As I’ve posted about previously, at my day job, I work on a project called Managed Delivery. When I first joined the team, I was a little horrified to learn that the service that powers Managed Delivery deploy itself using Managed Delivery.

“How dangerous!”, I thought. What if we push out a change that breaks Managed Delivery? How will we recover? However, after having been on the team for over a year now, I have a newfound appreciation for this approach.

Yes, sometimes there’s something that breaks, and that makes it harder to roll back, because Managed Delivery provides the main functionality for easy rollback. However, it also means that the team gets quite a bit of practice at bypassing Managed Delivery when something goes wrong. They know how to disable Managed Delivery and use the traditional Spinnaker UI to deploy an older version. They know how to poke and prod at the database if the Managed Delivery UI doesn’t respond properly.

These strange loop failure modes are real: if Managed Delivery breaks, we may lose out on the functionality of Managed Delivery to help us recover. But it also means that we’re more ready for handling the situation if something with Managed Delivery goes awry. Yes, Managed Delivery depends on itself, and that’s odd. But we have experience with how to handle things when this strange loop dependency creates a problem. And that is a valuable thing.

Live-drawing my slides during a talk

The other day, I gave an internal talk, and I tried an experiment. Using my iPad and the GoodNotes app, I drew all of my slides while I was talking (except the first slide, which I drew in advance).

“What font is that?” someone asked. It’s my handwriting

I’ve always been in awe of people who can draw, I’ve never been good at it.

“Where’s the bug”, it says. Not my best handwriting

Over the years, I’ve tried doodling more. I was influenced by Dan Roam’s books, Julia Evans’s zines, sketchnotes, and most recently, Christina Wodtke’s Pencil Me In.

The words have stink lines, so you know they’re bad

If you’ve read my blog before, you’ve seen some of my previous doodles (e.g., Root cause of failure, root cause of success or Taming complexity: from contract to compact).

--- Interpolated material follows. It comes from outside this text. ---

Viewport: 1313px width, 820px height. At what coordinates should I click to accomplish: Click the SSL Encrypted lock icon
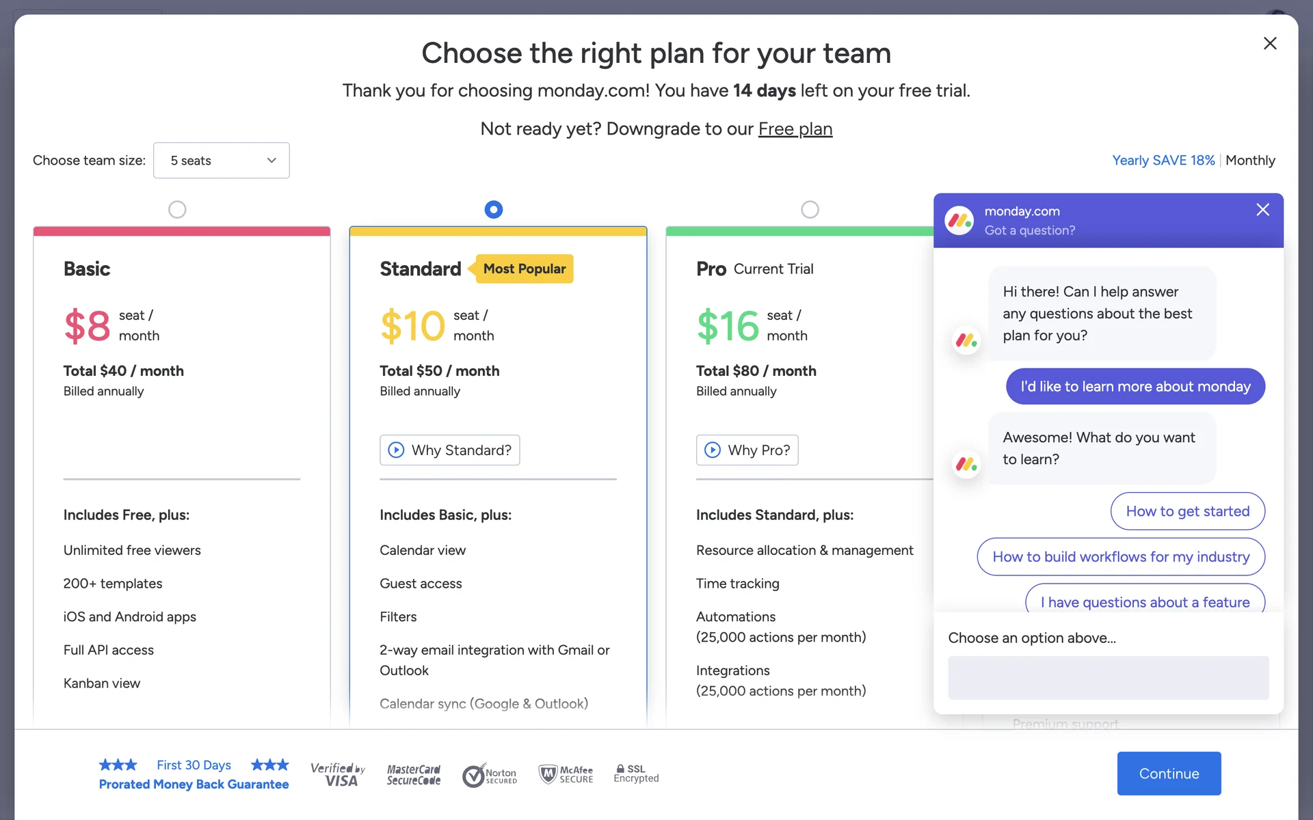coord(620,769)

We need to complete the action items so it never happens again

When I was asked to present to a team, I wanted to use my drawings rather than do traditional slides. I actually hate using tools like PowerPoint and Google Slides to do presentations. Typically I use Deckset, but in this case, I wanted to do them all drawn.

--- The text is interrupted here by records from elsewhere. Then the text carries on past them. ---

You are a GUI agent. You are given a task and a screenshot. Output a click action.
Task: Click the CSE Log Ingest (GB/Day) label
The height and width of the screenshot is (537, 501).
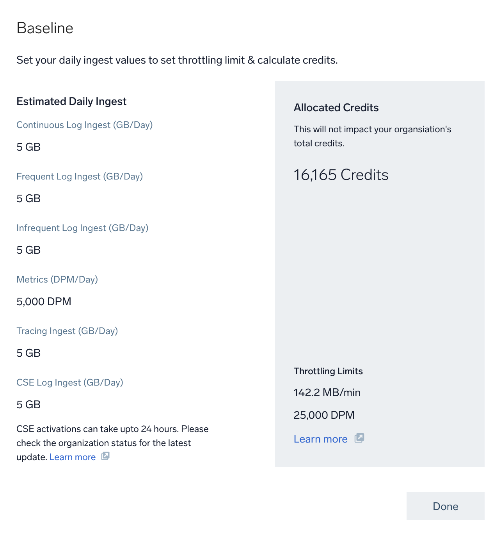pos(70,382)
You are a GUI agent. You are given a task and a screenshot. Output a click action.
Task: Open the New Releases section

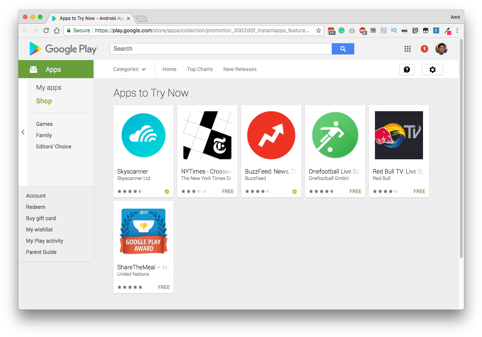pos(240,69)
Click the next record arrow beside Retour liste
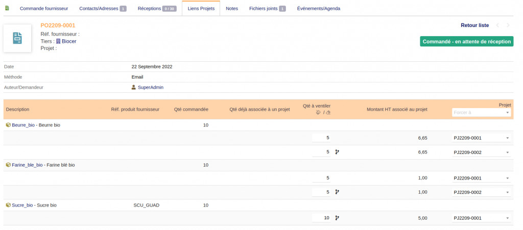523x230 pixels. (508, 25)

A different perspective on incidents

I started off by drawing out my slides in advance. But then I thought, “instead of showing pre-drawn slides, why don’t I draw the slides as I talk? That way, people will know where to look because they’ll look at where I’m drawing.”

I still had to prepare the presentation in advance. I drew all of the slides beforehand. And then I printed them out and had them in front of me so that I could re-draw them during the talk. Since it was done over Zoom, people couldn’t actually see that I was working from the print-outs (although they might have heard the paper rustling).

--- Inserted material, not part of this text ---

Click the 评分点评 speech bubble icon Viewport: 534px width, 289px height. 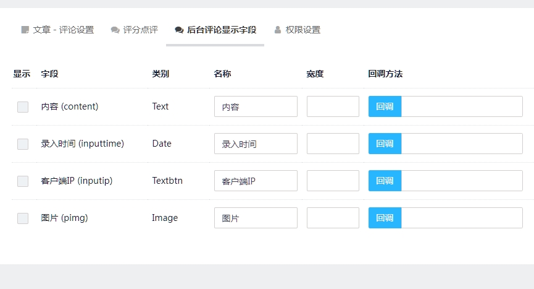point(115,30)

Contributing factors aren’t like root cause

One benefit of this technique was that it made it easier to answer questions, because I could draw out my answer. When I was writing the text at the top, somebody asked, “Is that something like a root cause chain?” I drew the boxes and arrows in response, to explain how this isn’t chain-like, but instead is more like a web.

The selected images above should give you a sense of what my slides looked like. I had fun doing the presentation, and I’d try this approach again. It was certainly more enjoyable than futzing with slide layout.